What is expected >> Would you show every line from the records that holds "column"?

[Pixel coordinate grounding data]
******************************
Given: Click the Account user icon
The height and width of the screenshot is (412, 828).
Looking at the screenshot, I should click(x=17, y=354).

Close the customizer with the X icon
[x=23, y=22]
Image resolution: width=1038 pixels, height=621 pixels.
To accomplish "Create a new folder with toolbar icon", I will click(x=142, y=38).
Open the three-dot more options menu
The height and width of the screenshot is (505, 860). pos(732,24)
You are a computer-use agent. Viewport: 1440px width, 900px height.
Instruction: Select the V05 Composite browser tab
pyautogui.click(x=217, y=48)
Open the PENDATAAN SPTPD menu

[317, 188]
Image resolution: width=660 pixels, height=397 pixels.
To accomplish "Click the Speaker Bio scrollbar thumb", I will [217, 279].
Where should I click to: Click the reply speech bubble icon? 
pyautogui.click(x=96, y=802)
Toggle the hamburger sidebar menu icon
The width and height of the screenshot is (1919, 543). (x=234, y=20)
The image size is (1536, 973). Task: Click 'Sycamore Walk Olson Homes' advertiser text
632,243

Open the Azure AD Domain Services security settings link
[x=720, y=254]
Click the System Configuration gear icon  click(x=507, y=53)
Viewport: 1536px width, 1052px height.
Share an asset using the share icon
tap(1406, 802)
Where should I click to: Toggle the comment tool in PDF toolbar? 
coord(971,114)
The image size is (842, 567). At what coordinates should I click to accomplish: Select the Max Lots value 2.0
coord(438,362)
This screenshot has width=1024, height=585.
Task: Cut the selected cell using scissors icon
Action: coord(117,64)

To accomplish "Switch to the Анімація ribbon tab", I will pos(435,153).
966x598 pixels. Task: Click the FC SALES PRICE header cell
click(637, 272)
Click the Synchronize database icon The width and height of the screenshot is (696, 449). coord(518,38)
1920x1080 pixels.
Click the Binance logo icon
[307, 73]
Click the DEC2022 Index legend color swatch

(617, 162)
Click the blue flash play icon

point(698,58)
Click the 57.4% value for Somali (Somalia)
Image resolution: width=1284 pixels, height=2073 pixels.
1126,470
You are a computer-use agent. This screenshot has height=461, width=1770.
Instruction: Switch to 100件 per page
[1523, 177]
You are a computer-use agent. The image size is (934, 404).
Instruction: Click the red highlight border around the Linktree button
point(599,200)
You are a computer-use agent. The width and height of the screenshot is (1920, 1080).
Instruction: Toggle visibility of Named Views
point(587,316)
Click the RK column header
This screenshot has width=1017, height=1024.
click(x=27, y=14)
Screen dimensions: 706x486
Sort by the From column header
******************************
Output >>
Click the RK column header
Sort by the From column header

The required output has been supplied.